Dataset entries:
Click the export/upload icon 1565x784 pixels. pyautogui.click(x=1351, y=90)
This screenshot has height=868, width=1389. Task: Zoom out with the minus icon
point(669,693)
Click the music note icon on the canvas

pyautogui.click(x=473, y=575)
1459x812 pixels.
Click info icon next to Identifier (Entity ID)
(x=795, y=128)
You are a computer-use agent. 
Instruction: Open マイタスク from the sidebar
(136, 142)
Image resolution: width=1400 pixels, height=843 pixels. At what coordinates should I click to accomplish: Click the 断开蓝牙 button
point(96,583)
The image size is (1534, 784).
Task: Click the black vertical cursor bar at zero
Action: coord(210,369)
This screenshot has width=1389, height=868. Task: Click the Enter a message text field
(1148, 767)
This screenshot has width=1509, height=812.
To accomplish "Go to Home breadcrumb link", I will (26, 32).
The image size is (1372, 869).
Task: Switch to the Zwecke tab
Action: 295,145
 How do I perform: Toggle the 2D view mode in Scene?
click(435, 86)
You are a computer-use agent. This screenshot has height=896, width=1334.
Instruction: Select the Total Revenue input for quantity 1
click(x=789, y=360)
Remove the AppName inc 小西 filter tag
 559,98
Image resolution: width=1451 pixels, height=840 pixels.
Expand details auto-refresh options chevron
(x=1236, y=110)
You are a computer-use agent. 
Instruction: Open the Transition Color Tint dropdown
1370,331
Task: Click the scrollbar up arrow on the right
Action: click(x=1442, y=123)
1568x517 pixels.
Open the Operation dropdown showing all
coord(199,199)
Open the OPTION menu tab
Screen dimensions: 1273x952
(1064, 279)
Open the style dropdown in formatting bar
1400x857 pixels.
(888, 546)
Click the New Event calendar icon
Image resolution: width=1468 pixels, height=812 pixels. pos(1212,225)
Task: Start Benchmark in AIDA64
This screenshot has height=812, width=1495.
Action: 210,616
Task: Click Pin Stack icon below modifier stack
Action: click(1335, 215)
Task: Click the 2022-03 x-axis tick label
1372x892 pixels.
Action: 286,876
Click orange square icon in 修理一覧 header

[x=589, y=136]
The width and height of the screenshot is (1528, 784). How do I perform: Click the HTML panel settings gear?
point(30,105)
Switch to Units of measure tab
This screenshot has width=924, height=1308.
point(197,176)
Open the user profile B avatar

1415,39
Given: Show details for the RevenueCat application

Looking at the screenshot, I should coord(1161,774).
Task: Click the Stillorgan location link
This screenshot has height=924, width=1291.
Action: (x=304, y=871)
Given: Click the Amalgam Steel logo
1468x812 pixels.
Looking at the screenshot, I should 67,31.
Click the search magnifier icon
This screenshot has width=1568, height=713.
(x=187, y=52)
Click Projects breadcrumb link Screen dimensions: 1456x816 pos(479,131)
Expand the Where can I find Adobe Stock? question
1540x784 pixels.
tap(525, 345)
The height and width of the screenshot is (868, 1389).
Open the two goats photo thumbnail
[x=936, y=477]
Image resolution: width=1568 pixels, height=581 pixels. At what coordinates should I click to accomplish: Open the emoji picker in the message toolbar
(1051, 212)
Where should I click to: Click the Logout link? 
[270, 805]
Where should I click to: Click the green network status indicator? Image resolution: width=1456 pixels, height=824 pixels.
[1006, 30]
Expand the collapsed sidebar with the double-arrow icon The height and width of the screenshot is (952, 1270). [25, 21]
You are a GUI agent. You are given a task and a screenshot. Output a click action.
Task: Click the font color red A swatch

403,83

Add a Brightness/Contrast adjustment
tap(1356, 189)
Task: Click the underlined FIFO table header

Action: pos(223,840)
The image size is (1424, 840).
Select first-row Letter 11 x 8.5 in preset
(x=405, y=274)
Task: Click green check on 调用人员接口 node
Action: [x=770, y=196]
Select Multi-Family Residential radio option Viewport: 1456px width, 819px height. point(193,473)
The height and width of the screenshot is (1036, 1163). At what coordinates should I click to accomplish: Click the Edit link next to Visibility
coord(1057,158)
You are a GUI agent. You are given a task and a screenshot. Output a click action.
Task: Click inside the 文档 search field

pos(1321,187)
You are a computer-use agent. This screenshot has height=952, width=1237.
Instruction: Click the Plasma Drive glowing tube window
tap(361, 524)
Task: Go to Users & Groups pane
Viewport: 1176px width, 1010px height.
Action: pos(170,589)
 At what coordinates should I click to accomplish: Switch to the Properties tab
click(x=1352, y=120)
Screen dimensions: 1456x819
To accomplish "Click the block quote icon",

Work to be completed:
Repeat exactly the lines above, starting with the first line of the records and finishing with the line holding "This screenshot has width=1509, height=812.". Add no other line.

Answer to this exercise:
Click the export/upload icon 1565x784 pixels. pyautogui.click(x=1351, y=90)
This screenshot has height=868, width=1389. Task: Zoom out with the minus icon
point(669,693)
Click the music note icon on the canvas

pyautogui.click(x=473, y=575)
1459x812 pixels.
Click info icon next to Identifier (Entity ID)
(x=795, y=128)
You are a computer-use agent. 
Instruction: Open マイタスク from the sidebar
(136, 142)
Image resolution: width=1400 pixels, height=843 pixels. At what coordinates should I click to accomplish: Click the 断开蓝牙 button
point(96,583)
The image size is (1534, 784).
Task: Click the black vertical cursor bar at zero
Action: coord(210,369)
This screenshot has width=1389, height=868. Task: Click the Enter a message text field
(1148, 767)
This screenshot has width=1509, height=812.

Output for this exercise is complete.